* CONSIGNES *
1. Citez la critique d'Invisible en commençant par « Invisible, donc – » et en poursuivant jusqu'à « toujours aussi perplexe. ».
2. Poursuivez, s'il vous plaît, la critique d'Invisible à partir de l'endroit où elle s'arrête.

━━━ EXTRAIT DU TEXTE

Critique initialement publiée sur mon blog : http://nebalestuncon.over-blog.com/2017/10/contes-du-soleil-noir-invisible-d-alex-jestaire.html


LA CONSPI-VODKA DE LA PAPESSE


Retour aux Contes du Soleil Noir d’Alex Jestaire. Je suis un peu à la bourre… J’avais lu Crash et Arbre aux environs de leur parution, grosso merdo, mais, depuis la publication du troisième volet, Invisible, qui va nous intéresser aujourd'hui, le quatrième, Audit, est déjà sorti, et le cinquième (et ultime en principe), Esclave, c’est pour bientôt. Quelle idée, aussi, de publier cinq livres, même petits, la même année ! Tsk.


Invisible, donc – troisième variation sur « les visages de l’horreur d’aujourd’hui, matérielle, sociale, morale… une horreur de fin de civilisation », nous dit-on toujours ; une horreur qui n’en est pas moins sous le bienveillant patronage de quelques grands maîtres, tels, toujours cités, « Stephen King, Clive Barker ou Cronenberg », ce qui me laisse toujours aussi perplexe.


Parce que, cette horreur, je l’avais plus ou moins perçue dans les deux volumes précédents – entendons-nous bien : elle était là, mais très étrangement connotée dans le cas de Crash, et bizarrement malmenée dans Arbre au-delà d’un de ses fils rouges effectivement très barkérien. Plus important peut-être, j’avais, dans les deux cas, eu l’impression que le récit ménageait en dernier recours, quitte à ce que ce soit avec une certaine ironie, une porte de sortie, éventuellement dérisoire en apparence, et pourtant cruciale. À ce compte-là, Invisible ne me paraît pas si différent.

━━━━━━
━━━ DOCUMENTS SOURCES

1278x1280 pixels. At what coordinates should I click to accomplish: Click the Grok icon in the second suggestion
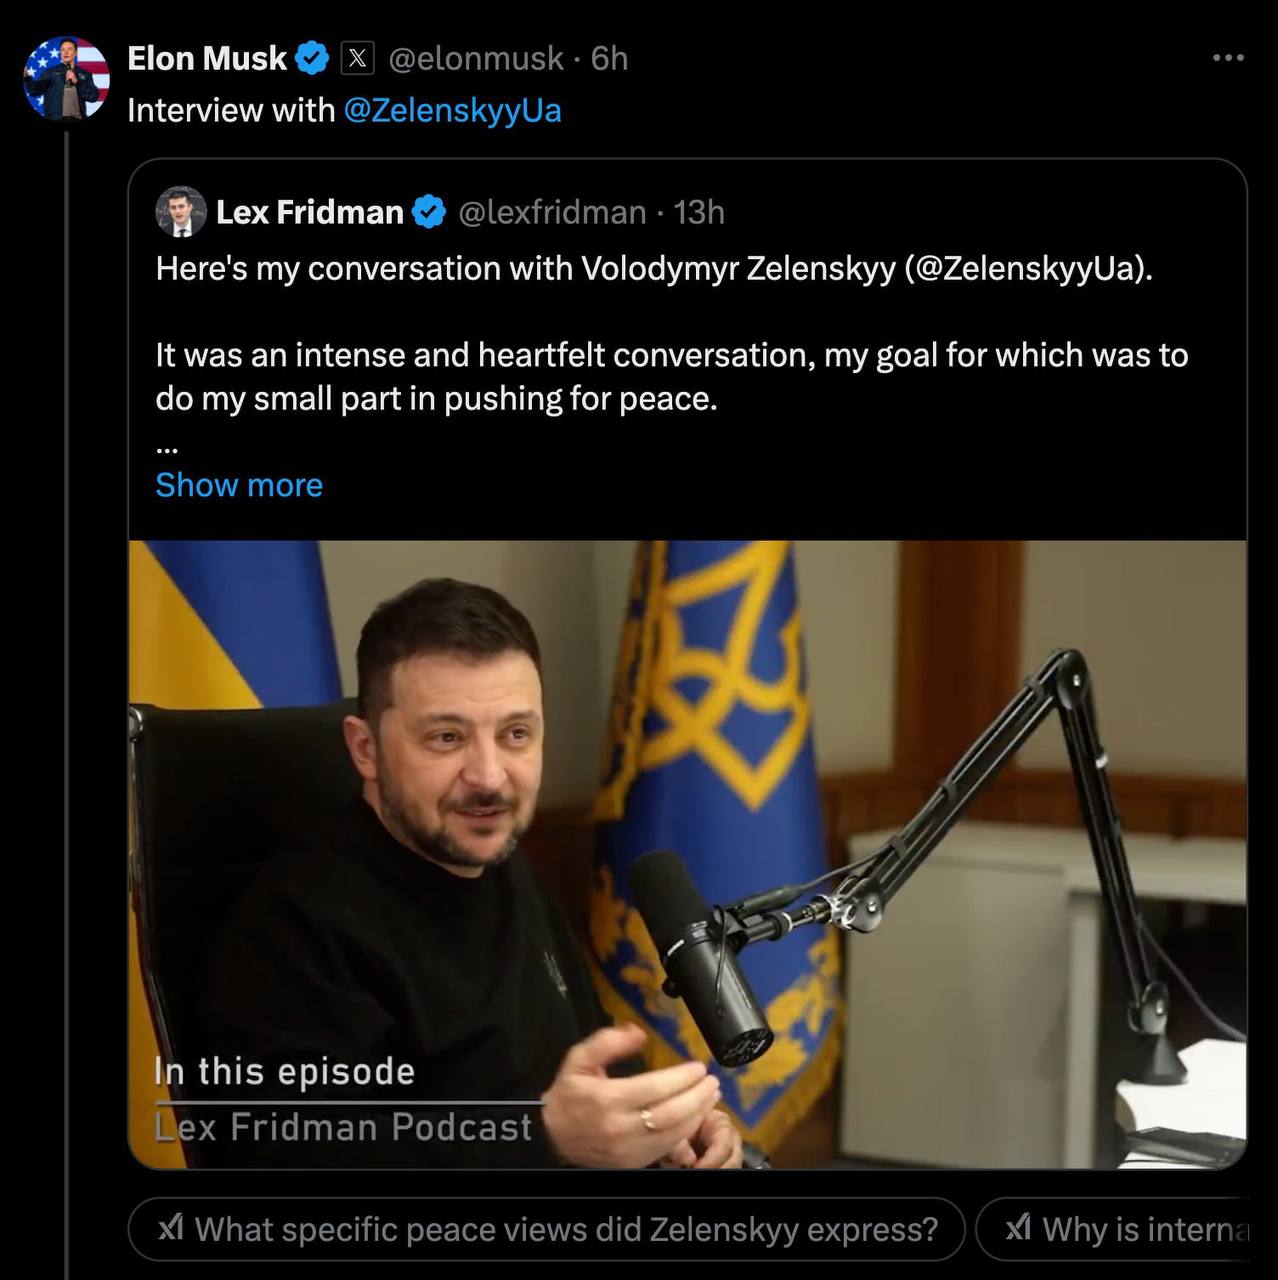coord(1018,1228)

━━━━━━

* RÉPONSES *
1.
Invisible, donc – troisième variation sur « les visages de l’horreur d’aujourd’hui, matérielle, sociale, morale… une horreur de fin de civilisation », nous dit-on toujours ; une horreur qui n’en est pas moins sous le bienveillant patronage de quelques grands maîtres, tels, toujours cités, « Stephen King, Clive Barker ou Cronenberg », ce qui me laisse toujours aussi perplexe.

2.
Un autre aspect du récit peut aussi faire le lien, je suppose, et c’est sa dimension (plus ou moins vaguement) conspirationniste – qui ressort à la fois des enquêtes narratives et des montages astucieux de notre spécialiste ès Soleil Noir, le déconcertant Geek, et des mauvaises rencontres que peuvent faire les personnages, Society sado-barkérienne dans Arbre, parlementaires euro-reptiliens dans le présent volume. Mais à ce compte-là, on pourrait en fait remonter à Tourville, au fond…


Quoi qu’il en soit, ce sont des liens plus concrets, je suppose, que ce Soleil Noir qui parle aux mystiques en toutes ces circonstances – quitte à être réduit (?) ici à une bonne bouteille de mauvaise vodka. Ou l’inverse.


Oh, et, pour les amateurs de la symbolique du tarot, qui semble parler à notre auteur (lard, cochon) mais me dépasse complètement, Invisible est placé sous le signe de la Papesse – vous m’en direz tant.


JOFFREY, INVISIBLE


Notre héros, si l’on ose dire, s’appelle Joffrey, et c’est un SDF (bonjour l’acronyme à la con), typé « punk à chien » ; même si ledit chien, Folco, est un petit machin pas vraiment dans la norme généralement plus maousse desdits punks à chiens. Il est relativement jeune ; il est français, par ailleurs, mais zone à Bruxelles – en pestant sur les immigrés.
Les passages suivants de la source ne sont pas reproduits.